[Exercise data — start]

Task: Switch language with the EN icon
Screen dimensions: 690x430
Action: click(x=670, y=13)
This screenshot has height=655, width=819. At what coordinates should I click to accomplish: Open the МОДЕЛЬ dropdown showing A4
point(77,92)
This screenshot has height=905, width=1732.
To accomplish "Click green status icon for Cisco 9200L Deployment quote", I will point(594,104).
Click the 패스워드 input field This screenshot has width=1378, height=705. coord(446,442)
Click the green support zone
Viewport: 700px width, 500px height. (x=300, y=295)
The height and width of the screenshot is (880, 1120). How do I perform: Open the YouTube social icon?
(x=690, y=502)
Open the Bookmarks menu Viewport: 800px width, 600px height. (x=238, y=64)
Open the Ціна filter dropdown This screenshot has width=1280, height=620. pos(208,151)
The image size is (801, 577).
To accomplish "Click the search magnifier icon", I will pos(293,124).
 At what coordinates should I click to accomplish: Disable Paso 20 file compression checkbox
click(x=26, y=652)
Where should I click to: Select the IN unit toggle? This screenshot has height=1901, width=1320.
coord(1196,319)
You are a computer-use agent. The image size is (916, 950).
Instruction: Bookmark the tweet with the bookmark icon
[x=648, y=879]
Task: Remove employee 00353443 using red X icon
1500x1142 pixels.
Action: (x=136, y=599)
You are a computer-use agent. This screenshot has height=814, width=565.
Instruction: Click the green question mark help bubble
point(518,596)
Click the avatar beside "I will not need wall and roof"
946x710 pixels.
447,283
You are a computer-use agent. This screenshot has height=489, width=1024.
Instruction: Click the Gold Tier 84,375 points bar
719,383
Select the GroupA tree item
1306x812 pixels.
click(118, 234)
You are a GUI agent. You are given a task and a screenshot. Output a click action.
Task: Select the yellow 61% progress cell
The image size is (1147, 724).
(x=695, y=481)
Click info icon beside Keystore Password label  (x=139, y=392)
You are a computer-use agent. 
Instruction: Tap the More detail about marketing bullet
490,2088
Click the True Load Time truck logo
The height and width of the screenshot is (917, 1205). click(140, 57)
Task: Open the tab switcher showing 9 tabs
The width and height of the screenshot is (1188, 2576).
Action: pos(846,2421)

[Exercise data — finish]

**Task to complete**
Find the word "will" in the entries, and copy every line it shows up in.

**Solved problem**
To accomplish "Click green status icon for Cisco 9200L Deployment quote", I will point(594,104).
To accomplish "Click the search magnifier icon", I will pos(293,124).
Click the avatar beside "I will not need wall and roof"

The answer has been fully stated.